◆ **Selected passage**:
******
The heat exchange via convection is greatly suppressed in this way. It is furthermore advantageous to adapt the refractive index of the liquid to the refractive index of the surrounding material of the delimiting elements. This ensures that the honeycomb structure, in the cold state, has an optically homogeneous appearance and does not cause any disturbing optical path differences .

Figure 10 shows two possible variants for the configuration of the correction element in a plan view. In this case, additional elements 33 are provided which subdivide the liquid layer (not designated in Figure 10) into individual partial spaces 34. The partial spaces 34 are formed in honeycomb-shaped fashion in the variant illustrated in Figure 10a) , whereas they are configured as rectangles, in particular squares, in the variant illustrated in Figure 10b) .

Figure 11 illustrates a projection exposure apparatus 1 in which a correction element 21 according to the invention is arranged in the projection objective 7. Furthermore, the illumination device 3 of the projection exposure apparatus 1 is designed in such a way that a dipole illumination is realized by means of the illumination device 3. In a projection exposure apparatus 1 configured in this way, the correction element 21 according to the invention exhibits its maximum correction potential on account of the extremely inhomogeneous illumination distribution.

Figure 13 shows a further variant of a correction element 21 according to the invention, which exhibits as temperature-regulating elements 40 heating wires which are distributed over the correction element 21 in grid-shaped fashion and which, upon suitable contact- connection, can generate a desired temperature distribution across the correction element 21. Figure 13 furthermore illustrates an infrared source embodied as IR laser 41, by means of which source a delimited, directional infrared beam 42 can be directed onto any desired points on the correction element 21, which leads to local heating of the correction element 21. Local cooling (e.g. using a cooling, directed fluid stream) is also conceivable.
******
◆ **Exercise material**:
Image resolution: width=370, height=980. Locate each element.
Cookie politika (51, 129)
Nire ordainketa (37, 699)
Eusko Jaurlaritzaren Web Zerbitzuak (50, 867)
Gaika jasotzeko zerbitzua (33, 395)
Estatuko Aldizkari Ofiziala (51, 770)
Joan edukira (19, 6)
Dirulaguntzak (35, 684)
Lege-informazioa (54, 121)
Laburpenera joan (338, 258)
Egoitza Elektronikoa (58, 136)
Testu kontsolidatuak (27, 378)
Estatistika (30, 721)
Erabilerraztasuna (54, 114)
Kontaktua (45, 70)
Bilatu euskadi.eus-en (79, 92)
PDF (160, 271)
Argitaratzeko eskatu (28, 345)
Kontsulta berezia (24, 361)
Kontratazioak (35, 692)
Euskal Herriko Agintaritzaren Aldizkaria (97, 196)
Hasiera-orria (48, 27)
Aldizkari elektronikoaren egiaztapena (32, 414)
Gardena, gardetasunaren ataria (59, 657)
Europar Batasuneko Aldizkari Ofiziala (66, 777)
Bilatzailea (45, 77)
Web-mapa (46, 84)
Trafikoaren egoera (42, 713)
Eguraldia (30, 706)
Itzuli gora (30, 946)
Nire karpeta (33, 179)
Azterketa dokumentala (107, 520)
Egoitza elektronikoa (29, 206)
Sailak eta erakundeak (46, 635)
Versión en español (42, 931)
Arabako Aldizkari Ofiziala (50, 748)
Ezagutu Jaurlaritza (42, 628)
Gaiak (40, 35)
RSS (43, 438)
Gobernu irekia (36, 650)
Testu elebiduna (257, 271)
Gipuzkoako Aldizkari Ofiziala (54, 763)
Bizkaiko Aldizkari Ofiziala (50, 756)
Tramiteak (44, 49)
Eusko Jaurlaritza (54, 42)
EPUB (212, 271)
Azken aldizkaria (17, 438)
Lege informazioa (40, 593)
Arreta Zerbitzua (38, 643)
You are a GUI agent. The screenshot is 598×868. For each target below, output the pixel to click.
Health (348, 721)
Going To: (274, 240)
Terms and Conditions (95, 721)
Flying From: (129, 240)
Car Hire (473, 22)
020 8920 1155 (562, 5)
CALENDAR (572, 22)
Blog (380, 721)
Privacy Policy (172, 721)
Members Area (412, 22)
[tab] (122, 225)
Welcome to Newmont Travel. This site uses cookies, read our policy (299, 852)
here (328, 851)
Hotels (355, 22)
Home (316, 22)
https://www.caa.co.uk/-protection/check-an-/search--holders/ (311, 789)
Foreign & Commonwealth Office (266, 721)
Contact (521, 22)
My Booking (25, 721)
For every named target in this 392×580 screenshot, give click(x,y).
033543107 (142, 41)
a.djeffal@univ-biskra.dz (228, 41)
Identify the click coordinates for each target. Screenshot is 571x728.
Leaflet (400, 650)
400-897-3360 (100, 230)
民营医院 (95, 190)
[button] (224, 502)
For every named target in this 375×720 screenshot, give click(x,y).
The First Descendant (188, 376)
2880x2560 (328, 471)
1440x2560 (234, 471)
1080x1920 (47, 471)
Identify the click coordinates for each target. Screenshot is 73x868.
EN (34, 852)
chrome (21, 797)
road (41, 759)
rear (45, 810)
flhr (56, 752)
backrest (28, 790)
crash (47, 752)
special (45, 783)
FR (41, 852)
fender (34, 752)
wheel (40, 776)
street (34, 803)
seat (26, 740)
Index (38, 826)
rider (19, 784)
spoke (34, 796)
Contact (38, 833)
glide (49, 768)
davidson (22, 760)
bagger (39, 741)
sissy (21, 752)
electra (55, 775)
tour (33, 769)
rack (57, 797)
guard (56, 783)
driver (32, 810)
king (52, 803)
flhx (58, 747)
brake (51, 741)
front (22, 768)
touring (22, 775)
******
◆ **List of tasks**:
- A) Copy out the entries word for word, starting with the line that contains "Eguraldia (30, 706)" and continuing through the line that contains "Arreta Zerbitzua (38, 643)", with both of those lines included.
- B) Continue the passage on the optical correction element from the point where it stops.

◆ **Answers given**:
- A)
Eguraldia (30, 706)
Itzuli gora (30, 946)
Nire karpeta (33, 179)
Azterketa dokumentala (107, 520)
Egoitza elektronikoa (29, 206)
Sailak eta erakundeak (46, 635)
Versión en español (42, 931)
Arabako Aldizkari Ofiziala (50, 748)
Ezagutu Jaurlaritza (42, 628)
Gaiak (40, 35)
RSS (43, 438)
Gobernu irekia (36, 650)
Testu elebiduna (257, 271)
Gipuzkoako Aldizkari Ofiziala (54, 763)
Bizkaiko Aldizkari Ofiziala (50, 756)
Tramiteak (44, 49)
Eusko Jaurlaritza (54, 42)
EPUB (212, 271)
Azken aldizkaria (17, 438)
Lege informazioa (40, 593)
Arreta Zerbitzua (38, 643)

- B)
As an alternative or in addition (not illustrated) , the additional elements 33 can also be produced as conductive elements e.g. made from a metallic material or be provided with a conductive layer running in the direction of the optical axis. In this way, given a suitable contact-connection of the additional elements 33, in a double functionality, it is possible both to reduce the convection within the liquid layer 24 and to set a desired temperature distribution in the case of using the conductive regions of the additional elements 33 in the manner of a resistance heating system.

Figure 14 shows a further variant for the suppression of convection. In this case, the liquid layer 24 is subdivided into the two partial layers 24a and 24b via the separating element 50. In this case, the partial layers 24a and 24b are arranged one behind another relative to the light path through the optical correction element 21. In this case, the respective thicknesses of the two partial layers 24a and 24b are reduced by comparison with the examples outlined above; in particular, they lie within a range of less than 3 mm, thicknesses of 2 or else 1 mm are advantageous in this case. The subdivision of the liquid layer into a plurality of thinner partial layers has the effect of reducing the convection in the partial layers 24a and 24b also in the direction of the layer plane. In this case, the correction effect of the correction element 21 is practically completely retained on account of the unchanged summed total thickness of the liquid layer 24. In this case, the variant presented has the advantage that the optical effect of the convection-reducing measures can be kept small; thus, by way of example, a plane-parallel quartz glass plate having a small optical influence can be used as the separating element 50.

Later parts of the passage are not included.